### Required work
1 > In the cycling helmet passage, what yearly distance is given as an example of doing a lot of cycling?
2 > Update the cycling helmet passage from "The point is that whilst" to "near daily basis.", swapping "country lanes" for "rural roads".
3 > Take the cycling helmet passage further, picking up after its final sentence.

**** Selection

Which is why in the very next paragraph I state:

The point is that the risk of such an injury is low and that the risk of inactivity is much greater and so overall there's an advantage to not wearing a helmet if it results in you cycling.

The point is that whilst to get people to do any cycling there's an advantage to not wearing a cycle helmet, for those doing a lot of cycling (say over 1,000 miles a year, or about 2.25 miles each way to get to work, potentially mostly along roads) they are certainly not at risk of inactivity but start to increase their risk of being involved in a collection. As such it can be argued that they should consider wearing a helmet as the risk of head injury is much more likely than someone who does 200 miles a year mostly along old railway lines.

It would be the same as someone arguing that they shouldn't wear a seatbelt as it's good for people's wellbeing to attend a social events, especially amongst the elderly and using case studies where those people only drive at 20mph for about a mile, whilst they drive along a lot of country lanes which are derestricted on a near daily basis.

********
**** Supplied data

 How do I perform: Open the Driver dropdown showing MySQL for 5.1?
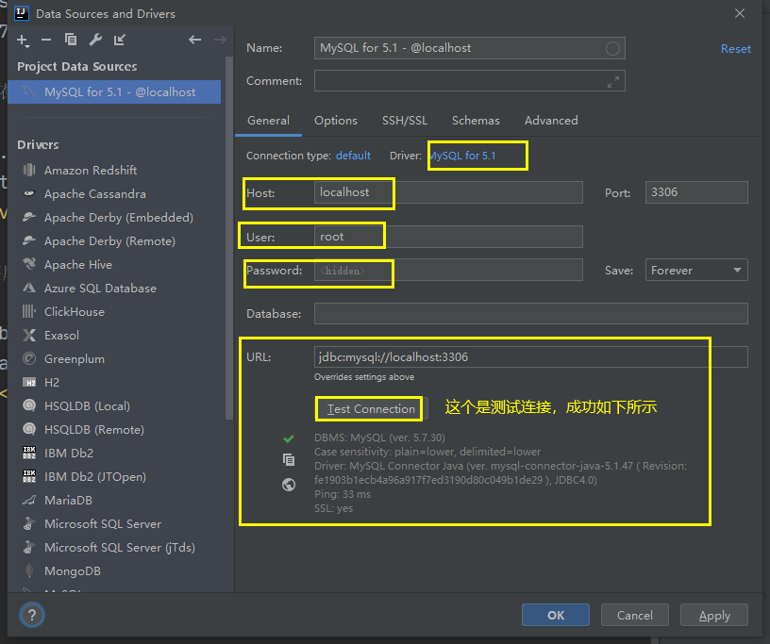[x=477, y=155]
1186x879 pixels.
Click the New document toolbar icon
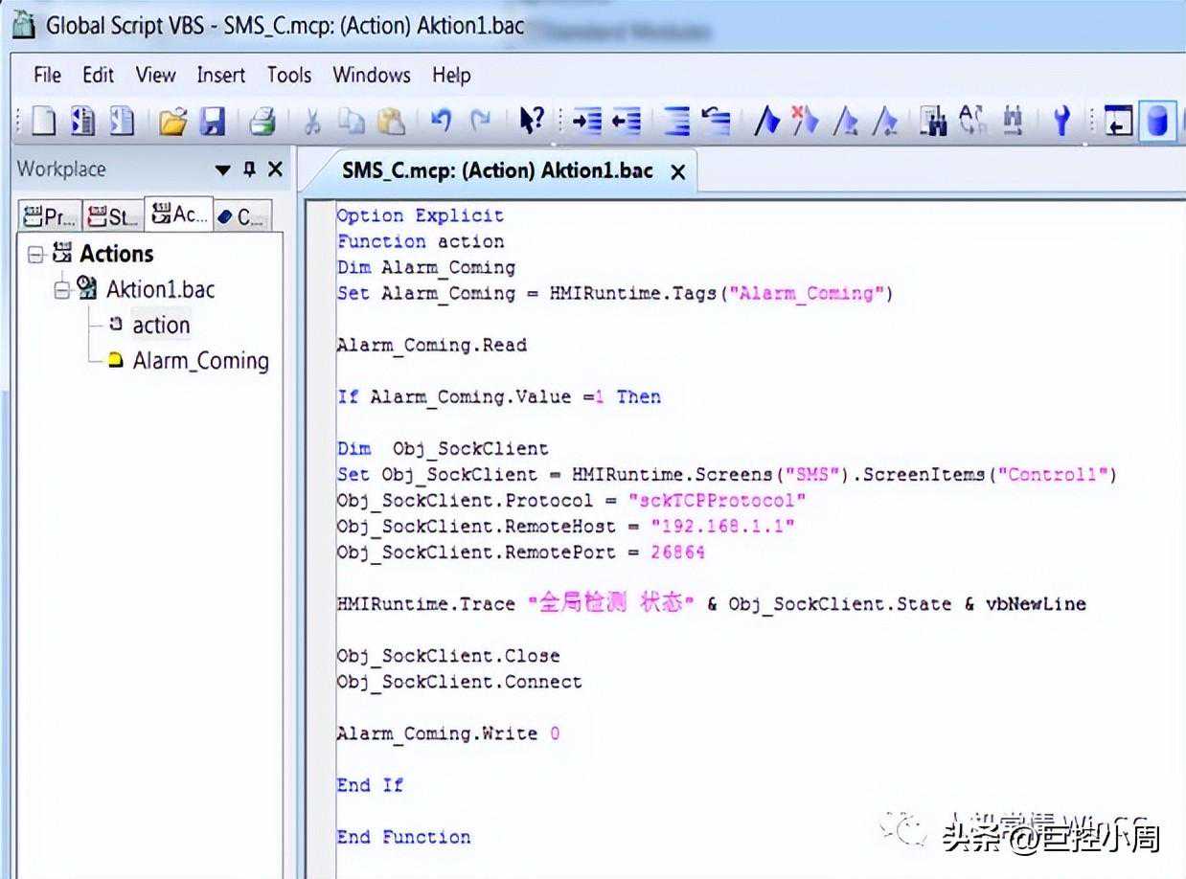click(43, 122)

********
**** Supplied data

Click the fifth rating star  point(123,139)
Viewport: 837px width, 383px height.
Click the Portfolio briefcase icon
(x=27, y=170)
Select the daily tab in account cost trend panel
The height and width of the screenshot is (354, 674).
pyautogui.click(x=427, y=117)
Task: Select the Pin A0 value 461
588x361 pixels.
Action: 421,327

********

### Answers
1 > Over 1,000 miles a year.

2 >
The point is that whilst to get people to do any cycling there's an advantage to not wearing a cycle helmet, for those doing a lot of cycling (say over 1,000 miles a year, or about 2.25 miles each way to get to work, potentially mostly along roads) they are certainly not at risk of inactivity but start to increase their risk of being involved in a collection. As such it can be argued that they should consider wearing a helmet as the risk of head injury is much more likely than someone who does 200 miles a year mostly along old railway lines.

It would be the same as someone arguing that they shouldn't wear a seatbelt as it's good for people's wellbeing to attend a social events, especially amongst the elderly and using case studies where those people only drive at 20mph for about a mile, whilst they drive along a lot of rural roads which are derestricted on a near daily basis.

3 >
Yes there's massive health benefits to people cycling, however once you are cycling anyway there are also advantages to wearing a helmet and so those who cycle regularly would likely to do well to consider wearing one. That is very different to "everyone should wear one" as that policy would clearly be a barrier to cycling.

However I would argue that what is a larger barrier to cycling is that there's not enough people cycling and therefore able to teach their children cycling skills. As most children are taught the mechanics of cycling at a young age, but few are taught how to cycle on roads. Even if that's showing them how to indicate and letting them practice so that they are proficient at doing so (my eldest learnt this aged 6, even though they didn't cycle on roads on their own).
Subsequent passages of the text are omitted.